TransCanada Engages Nebraska Landowners On New Keystone XL Route
Calgary, Alberta/TORONTO, Nov 28 (Reuters) - TransCanada Corp has started engaging landowners on a new route for its Keystone XL pipeline approved by the state of Nebraska, the company said on Tuesday, exploring the costlier path as it mulls a final decision on the expansion project mooted nearly a decade ago.
Nebraska last week approved the $8 billion pipeline from Alberta to the state, but denied TransCanada its preferred route in favor of a slightly longer one. The decision opened the door to potential delays and emboldened activists who said they would try to kill the project through protests.
"The alternate route would involve a number of new landowners for us, and as always, we’re striving to understand their perspectives on the project," Dean Patry, TransCanada's senior vice president of liquids, told investors in Toronto.
The company is expected to make a final investment decision in December on Keystone XL, a project rejected by the previous U.S. administration and thought dead until the rise last year of President Donald Trump.
Since its 2015 rejection the importance of Keystone XL has somewhat diminished for TransCanada, which further diversified and bought Columbia Pipeline Group for $10.2 billion to form one of North America’s largest gas transmission businesses.
Almost all of the company's current three-year capital expenditure plan of C$22 billion ($17.2 billion) is on gas pipelines.
Still, while TransCanada would not suffer much if Keystone XL does not go ahead, the pipeline, if built, would be a "very important" positive development for the both the company and Canadian crude producers, said Matthew Miller, an analyst with CFRA.
At 800,000 barrels per day, Keystone XL will add nearly a quarter to Canada's current pipeline capacity and provide critical infrastructure that is required to ship the country's vast but landlocked oil sand reserves. Canadian producers could likely command around $2 more per barrel, analysts and investors have said, as it is cheaper to ship crude via pipe than by rail.
Chief Executive Russ Girling said the company has been "very encouraged" with the discussions with potential shippers for the past week and expects to "conclude sufficient binding shipping commitments to advance the project."
Securing enough shipper commitment is crucial for TransCanada to justify the expansion.
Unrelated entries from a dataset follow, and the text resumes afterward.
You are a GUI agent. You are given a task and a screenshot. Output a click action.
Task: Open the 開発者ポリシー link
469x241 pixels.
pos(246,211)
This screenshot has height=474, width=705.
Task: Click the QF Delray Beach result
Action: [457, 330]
Girling said the company has no plan to sell stakes in the project to partners, but was not ruling out that possibility.
TransCanada Chief Financial Officer Don Marchand said the company was in good financial shape and would try to avoid issuing equity to fund Keystone XL if it proceeds.
In a statement before the Toronto event, TransCanada said it expected comparable earnings before interest, taxes, depreciation and amortization (EBITDA) to grow at an average annual rate of about 10 percent through 2020.
On Tuesday, the company restarted the Keystone crude oil pipeline, which is separate from Keystone XL, at reduced pressure, nearly two weeks after closing the line after it leaked 5,000 barrels of crude in rural South Dakota.
A company spokesman said on Tuesday there was no timeline on when U.S. authorities would allow it to return to full capacity.